## Dataset entries
--
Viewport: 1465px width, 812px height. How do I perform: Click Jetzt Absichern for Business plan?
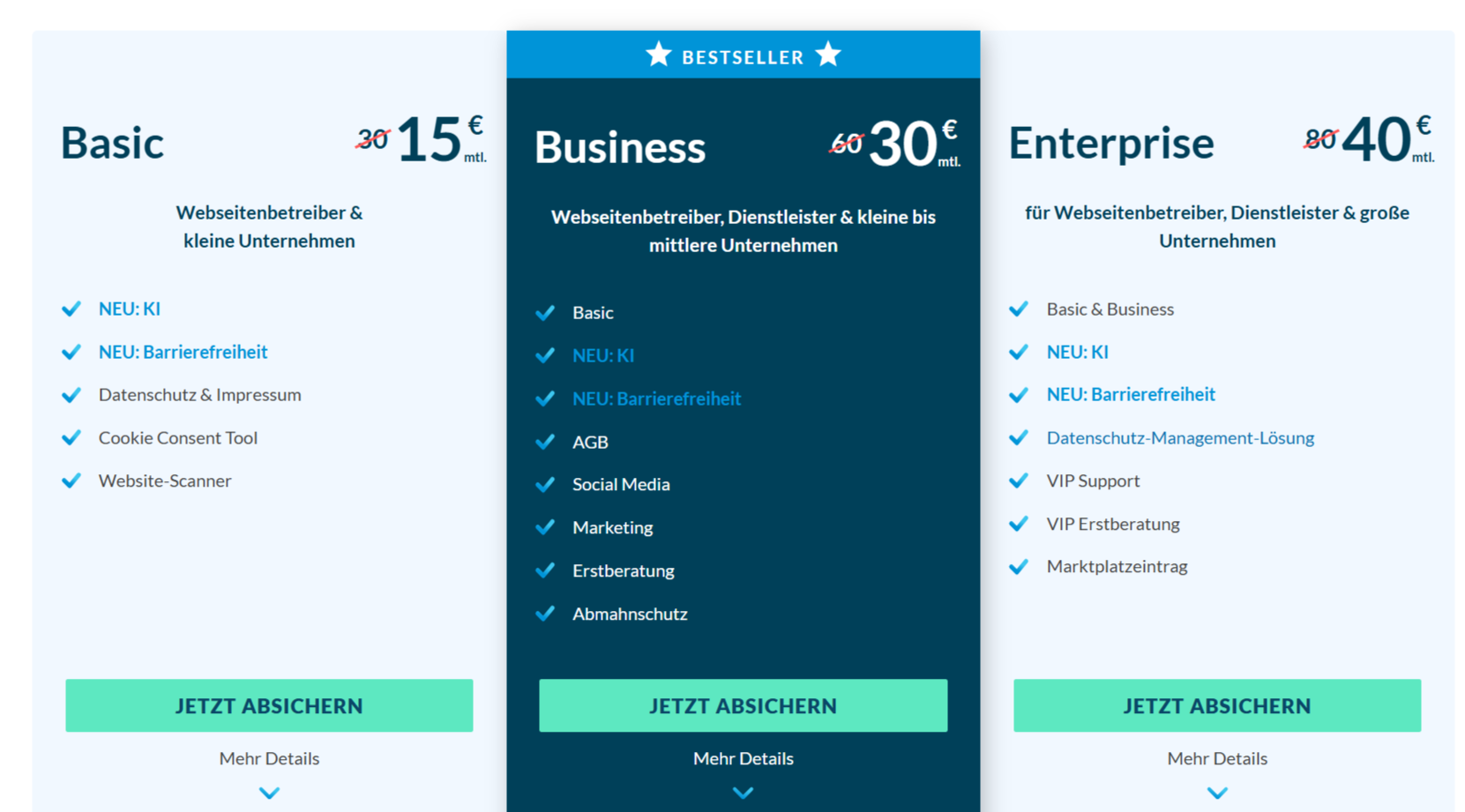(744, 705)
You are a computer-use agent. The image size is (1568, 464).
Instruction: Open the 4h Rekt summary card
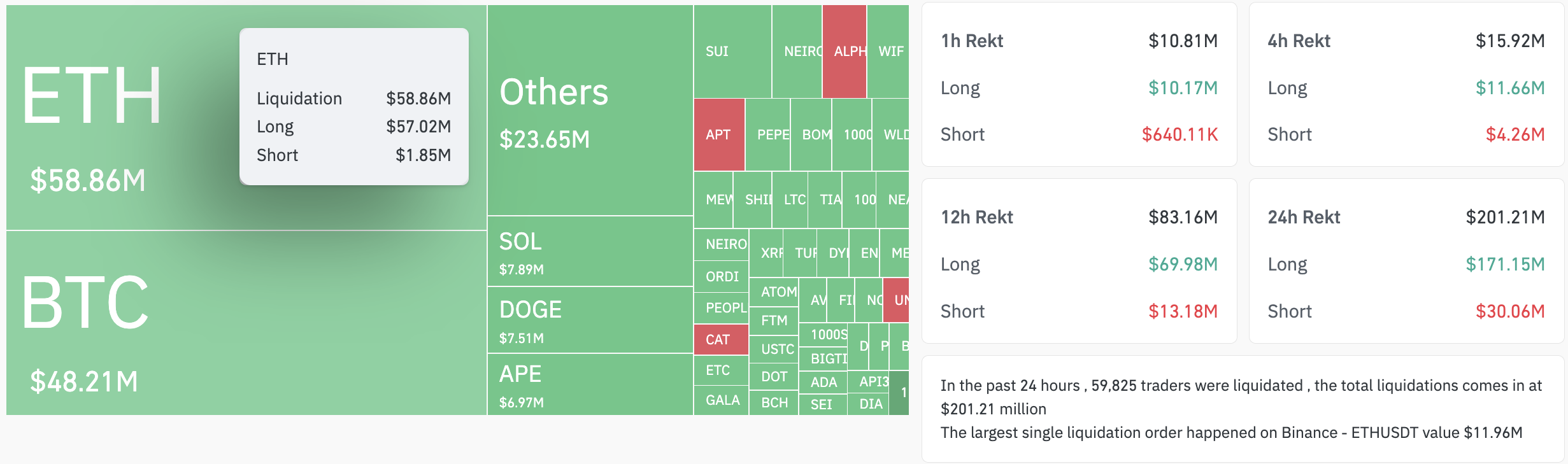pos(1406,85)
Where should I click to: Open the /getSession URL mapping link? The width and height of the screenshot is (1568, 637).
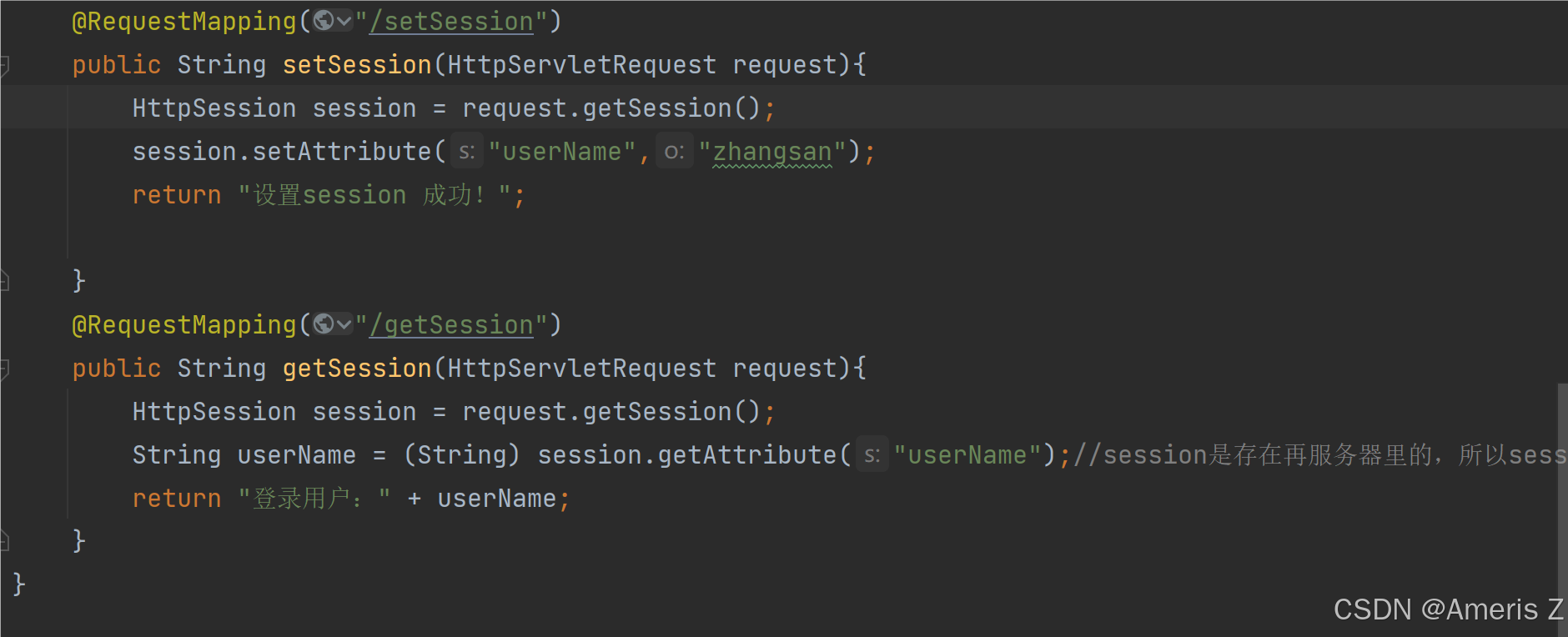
--
## TASK OBJECTIVE
Exclude the pictures and write out exactly the lines from the one holding "Instruction: Open the 4h Rekt summary card" through the end of the entries, inclusive, and only those.

## SOLUTION TO THIS EXERCISE
Instruction: Open the 4h Rekt summary card
pos(1406,85)
Where should I click to: Open the /getSession URL mapping link? The width and height of the screenshot is (1568, 637).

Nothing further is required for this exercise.